Осторожно Менхаус нашел зажигалку и щелкнул ей.
— Сакс? — шепотом позвал он. —
Ничего. Сакс спал мертвецким сном.
Лишь тот шелест.
Менхаус спустил ноги с койки и тихо, по-кошачьи, спрыгнул на пол. Схватил одну из свечей, найденных в салоне, и зажег.
Койка Маковски была пуста.
Нет, не пуста. Не совсем. Там была какая-то форма, очертания чего-то твердого. Да, Маковски там был, но закутанный в паутину из тени.
Только тень эта не двигалась… не рассеивалась, при попадании на нее света.
Да, когда он подошел со свечей к Маковски, тьма не отступила. Она саваном висела над ним. Чернее черного, блестящая от влаги, маслянистая тьма. Казалось, она чуть вздрогнула от вторжения света, словно и не тень это была вовсе, а нечто, притворяющееся таковой.
Менхаус почувствовал, что сердце тут же замерло в груди.
Маковски был полностью закутан в это вещество.
Выглядел так, словно его обмакнули в деготь.
Когда Менхаус стал подносить свечу ближе, масса начала сползать с Маковски, словно горячий воск с его изумленного лица. Толстый, змеевидный сгусток выскользнул из его раскрытого рта со звуком выдернутых из рыбьего брюха кишок. Маковски начал конвульсировать, давиться, всхлипывать и дрожать. Черное вещество походило на живую ткань, мясистую и извивающуюся. Даже было видно сокращение мышц под этой неопреновой кожей.
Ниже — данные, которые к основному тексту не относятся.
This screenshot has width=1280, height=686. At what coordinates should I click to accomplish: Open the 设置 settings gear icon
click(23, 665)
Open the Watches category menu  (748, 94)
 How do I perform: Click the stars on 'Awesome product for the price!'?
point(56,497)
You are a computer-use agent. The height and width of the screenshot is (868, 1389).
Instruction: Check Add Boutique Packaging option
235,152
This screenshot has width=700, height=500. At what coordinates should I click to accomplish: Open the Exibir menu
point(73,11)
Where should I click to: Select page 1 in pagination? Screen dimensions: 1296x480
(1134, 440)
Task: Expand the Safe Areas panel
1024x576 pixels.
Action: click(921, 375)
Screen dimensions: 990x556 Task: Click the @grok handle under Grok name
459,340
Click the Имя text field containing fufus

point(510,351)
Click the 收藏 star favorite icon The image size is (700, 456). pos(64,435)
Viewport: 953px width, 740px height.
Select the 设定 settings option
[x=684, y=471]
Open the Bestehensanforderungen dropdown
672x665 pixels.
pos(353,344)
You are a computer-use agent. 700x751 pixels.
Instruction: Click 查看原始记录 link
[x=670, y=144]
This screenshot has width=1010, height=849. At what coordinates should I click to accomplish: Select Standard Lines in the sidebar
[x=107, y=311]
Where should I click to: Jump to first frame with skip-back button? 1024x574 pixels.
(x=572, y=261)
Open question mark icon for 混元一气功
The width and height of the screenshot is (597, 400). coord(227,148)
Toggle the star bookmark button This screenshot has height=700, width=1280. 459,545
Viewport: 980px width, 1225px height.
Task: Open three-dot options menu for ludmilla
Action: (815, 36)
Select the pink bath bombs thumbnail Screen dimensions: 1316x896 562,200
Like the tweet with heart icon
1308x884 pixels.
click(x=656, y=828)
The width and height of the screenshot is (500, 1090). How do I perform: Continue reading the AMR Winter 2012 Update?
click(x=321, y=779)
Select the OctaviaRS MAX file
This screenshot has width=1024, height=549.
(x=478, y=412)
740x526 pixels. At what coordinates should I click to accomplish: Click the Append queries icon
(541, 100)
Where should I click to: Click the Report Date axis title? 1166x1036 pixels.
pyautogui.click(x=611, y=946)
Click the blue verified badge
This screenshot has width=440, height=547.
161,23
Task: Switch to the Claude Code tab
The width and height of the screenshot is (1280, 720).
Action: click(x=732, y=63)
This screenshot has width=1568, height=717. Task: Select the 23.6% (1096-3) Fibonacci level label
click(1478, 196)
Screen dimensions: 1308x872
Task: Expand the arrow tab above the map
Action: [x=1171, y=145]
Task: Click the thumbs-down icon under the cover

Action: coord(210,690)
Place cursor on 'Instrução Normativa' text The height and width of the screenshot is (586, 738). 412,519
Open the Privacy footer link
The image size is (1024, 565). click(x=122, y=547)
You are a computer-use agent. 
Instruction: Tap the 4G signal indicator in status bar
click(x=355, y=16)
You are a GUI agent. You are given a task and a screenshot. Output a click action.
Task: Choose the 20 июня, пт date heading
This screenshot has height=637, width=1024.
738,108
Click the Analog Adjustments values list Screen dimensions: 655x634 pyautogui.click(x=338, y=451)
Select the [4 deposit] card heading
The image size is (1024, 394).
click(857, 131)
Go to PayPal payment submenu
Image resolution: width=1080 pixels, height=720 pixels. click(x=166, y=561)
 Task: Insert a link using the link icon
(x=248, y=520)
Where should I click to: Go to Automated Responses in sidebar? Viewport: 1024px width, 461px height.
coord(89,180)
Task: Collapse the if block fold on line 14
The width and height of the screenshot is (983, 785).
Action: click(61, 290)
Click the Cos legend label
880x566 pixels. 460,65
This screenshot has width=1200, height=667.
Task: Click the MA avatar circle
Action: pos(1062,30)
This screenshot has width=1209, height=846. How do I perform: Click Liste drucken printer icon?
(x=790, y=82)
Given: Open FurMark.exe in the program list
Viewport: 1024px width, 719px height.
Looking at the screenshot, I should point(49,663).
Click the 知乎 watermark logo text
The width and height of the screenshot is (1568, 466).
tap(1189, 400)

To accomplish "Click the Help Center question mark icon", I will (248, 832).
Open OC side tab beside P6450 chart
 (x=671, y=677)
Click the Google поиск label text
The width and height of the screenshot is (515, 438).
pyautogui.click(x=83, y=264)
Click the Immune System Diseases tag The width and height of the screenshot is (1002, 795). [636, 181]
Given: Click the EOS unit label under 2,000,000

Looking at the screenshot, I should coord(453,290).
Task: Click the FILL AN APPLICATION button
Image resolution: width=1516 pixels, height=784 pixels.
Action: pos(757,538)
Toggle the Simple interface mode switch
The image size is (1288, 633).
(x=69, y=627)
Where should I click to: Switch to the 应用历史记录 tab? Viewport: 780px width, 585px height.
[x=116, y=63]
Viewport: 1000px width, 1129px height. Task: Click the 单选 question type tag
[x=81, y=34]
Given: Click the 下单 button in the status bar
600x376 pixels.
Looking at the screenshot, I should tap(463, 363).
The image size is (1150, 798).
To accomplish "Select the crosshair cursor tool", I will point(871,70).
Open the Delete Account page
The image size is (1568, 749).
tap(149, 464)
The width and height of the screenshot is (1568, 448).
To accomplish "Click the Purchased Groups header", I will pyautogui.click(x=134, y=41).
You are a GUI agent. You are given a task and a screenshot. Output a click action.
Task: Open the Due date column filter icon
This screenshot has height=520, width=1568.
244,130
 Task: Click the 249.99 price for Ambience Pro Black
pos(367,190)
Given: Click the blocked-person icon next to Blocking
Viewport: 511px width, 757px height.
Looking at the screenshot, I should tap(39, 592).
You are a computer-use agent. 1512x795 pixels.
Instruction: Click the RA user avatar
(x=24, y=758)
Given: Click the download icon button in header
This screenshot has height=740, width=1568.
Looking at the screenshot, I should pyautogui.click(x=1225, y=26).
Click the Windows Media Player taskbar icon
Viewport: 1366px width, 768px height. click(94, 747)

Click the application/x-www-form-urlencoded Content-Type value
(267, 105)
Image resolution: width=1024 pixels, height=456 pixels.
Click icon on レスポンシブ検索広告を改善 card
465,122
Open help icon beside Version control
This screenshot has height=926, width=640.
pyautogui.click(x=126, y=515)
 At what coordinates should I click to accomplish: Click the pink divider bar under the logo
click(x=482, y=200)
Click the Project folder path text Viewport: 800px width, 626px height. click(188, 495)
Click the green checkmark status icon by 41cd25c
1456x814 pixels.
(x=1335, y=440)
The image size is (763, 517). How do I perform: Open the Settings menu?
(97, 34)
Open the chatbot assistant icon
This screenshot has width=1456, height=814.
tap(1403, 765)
Менхаус увидел, всего лишь на одно безумное мгновение, в этой черноте лицо. Гладкая, блестящая пародия на женское лицо ухмылялась ему… а затем растворилась, словно ее и не было.
Он захотел закричать.
Захотел, но горло, словно, сузилось до размера булавочной головки. Дрожа, он протянул свечу вслед отступающей черной массе. Та двигалась быстро, в поисках темноты, где можно было укрыться. На одно безумное мгновение он увидел, как она заметалась, а затем исчезла среди теней или сама стала тенью.
Менхаус беспомощно стоял, огонек свечи дико мерцал в дрожащей руке, отбрасывая кошмарные тени на переборки. Ему хотелось рухнуть на пол, закричать, завопить, но губы словно наглухо слиплись.